FORMAT: Morak gibt Menasse-Projekt keine Chance.

Morak: "Ich empfehle Menasse einen guten Steuerberater."

Wien (OTS) - In FORMAT nimmt Kunststaatssekretär Franz Morak jetzt erstmals ausführlich Stellung zu Robert Menasses Projekt einer "Free Austria Kunst.gmbH." und dessen Kritik am Sozialversicherungsgesetz.

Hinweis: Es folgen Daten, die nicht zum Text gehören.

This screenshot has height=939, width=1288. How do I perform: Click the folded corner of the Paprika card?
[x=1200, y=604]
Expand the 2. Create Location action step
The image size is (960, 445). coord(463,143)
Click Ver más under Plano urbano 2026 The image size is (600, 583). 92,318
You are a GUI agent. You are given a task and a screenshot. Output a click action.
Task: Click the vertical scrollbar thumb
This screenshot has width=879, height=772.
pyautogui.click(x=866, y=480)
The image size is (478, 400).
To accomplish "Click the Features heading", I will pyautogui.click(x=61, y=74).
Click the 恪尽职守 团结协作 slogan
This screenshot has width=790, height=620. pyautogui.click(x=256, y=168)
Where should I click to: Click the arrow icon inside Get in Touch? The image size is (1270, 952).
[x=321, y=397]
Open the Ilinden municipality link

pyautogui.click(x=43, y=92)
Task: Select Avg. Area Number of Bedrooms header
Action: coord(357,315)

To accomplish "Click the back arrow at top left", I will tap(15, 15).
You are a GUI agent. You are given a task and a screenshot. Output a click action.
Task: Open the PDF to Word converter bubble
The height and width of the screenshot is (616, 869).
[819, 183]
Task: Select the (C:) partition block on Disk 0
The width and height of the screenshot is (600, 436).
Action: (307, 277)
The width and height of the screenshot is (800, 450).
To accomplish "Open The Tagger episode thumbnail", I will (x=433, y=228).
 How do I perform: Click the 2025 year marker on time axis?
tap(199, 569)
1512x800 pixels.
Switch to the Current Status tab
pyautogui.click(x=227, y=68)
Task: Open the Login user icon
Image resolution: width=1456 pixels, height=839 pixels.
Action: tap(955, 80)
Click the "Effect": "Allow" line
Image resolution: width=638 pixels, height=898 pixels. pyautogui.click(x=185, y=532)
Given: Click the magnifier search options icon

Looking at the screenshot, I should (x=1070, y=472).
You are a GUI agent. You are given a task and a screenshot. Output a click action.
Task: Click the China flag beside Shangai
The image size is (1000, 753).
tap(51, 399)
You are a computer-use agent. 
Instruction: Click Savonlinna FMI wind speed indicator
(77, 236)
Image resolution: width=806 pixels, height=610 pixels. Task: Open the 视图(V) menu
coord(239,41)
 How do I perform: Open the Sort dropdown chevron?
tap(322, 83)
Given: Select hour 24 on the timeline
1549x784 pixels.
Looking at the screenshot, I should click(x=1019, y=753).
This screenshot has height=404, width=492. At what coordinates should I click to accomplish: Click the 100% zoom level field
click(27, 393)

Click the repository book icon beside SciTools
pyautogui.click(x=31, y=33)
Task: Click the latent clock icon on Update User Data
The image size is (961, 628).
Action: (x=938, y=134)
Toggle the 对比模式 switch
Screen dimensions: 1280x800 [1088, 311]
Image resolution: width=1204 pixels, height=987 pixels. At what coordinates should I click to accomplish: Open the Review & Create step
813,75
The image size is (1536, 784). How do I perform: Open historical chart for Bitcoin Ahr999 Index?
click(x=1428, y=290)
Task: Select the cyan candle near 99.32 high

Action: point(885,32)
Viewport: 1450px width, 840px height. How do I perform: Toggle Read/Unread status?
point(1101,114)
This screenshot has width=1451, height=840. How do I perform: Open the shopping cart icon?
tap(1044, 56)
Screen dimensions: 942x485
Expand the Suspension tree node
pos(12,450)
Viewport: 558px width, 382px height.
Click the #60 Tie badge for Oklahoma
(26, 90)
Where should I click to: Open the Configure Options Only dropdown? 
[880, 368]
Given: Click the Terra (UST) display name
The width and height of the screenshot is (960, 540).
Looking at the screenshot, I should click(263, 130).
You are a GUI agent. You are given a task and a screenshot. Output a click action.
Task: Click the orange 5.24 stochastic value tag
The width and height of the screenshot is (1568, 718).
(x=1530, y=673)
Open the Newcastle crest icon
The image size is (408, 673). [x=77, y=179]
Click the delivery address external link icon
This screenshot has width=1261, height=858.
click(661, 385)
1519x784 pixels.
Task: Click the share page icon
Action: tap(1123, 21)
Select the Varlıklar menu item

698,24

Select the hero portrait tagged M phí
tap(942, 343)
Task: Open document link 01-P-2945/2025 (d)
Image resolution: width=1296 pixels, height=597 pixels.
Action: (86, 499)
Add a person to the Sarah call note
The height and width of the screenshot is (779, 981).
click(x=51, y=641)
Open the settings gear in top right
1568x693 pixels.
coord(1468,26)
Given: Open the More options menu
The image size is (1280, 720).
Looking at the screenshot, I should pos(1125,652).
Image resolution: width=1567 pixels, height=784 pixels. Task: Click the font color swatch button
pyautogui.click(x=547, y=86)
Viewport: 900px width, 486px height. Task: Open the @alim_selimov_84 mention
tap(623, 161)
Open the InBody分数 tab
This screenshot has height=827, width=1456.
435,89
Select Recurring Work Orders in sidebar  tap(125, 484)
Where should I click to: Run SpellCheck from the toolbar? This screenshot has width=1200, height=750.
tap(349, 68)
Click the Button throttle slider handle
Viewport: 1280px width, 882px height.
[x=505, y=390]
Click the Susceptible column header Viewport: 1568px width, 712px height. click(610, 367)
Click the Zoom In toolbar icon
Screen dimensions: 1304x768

"Dazu möchte ich klarstellen", so Morak im Interview, "das von Menasse angesprochene und kritisierte Gesetz wurde bereits vor dreieinhalb Jahren im Nationalrat beschlossen. Es ging darum, daß alle neuen ,Selbständigen' in die Pflichtversicherung fallen, in die seit 1. 1. 2001 auch die Kunstschaffenden einbezogen werden." Und Morak weiter: "In die Verhandlungen waren - anders als Menasse jetzt behauptet - alle beteiligten Gruppen, inklusive der Gewerkschaft, eingeladen. Sie haben alle daran konstruktiv teilgenommen. Ich weiß also nicht, was Menasse hier im Auge hat. Seine Aussagen sind ja auch dementsprechend undeutlich: Da ist etwa laut APA die Rede von ,freiwilliger Pflichtversicherung' ? ein Widerspruch in sich. Mit anderen Worten: Menasses Vorschläge, die er jetzt in den verschiedenen Gazetten präsentiert, sind so widersprüchlich, daß sich daraus keine klare Linie erkennen läßt. Es liegt bisher nichts auf dem Tisch, worüber man konkret reden könnte."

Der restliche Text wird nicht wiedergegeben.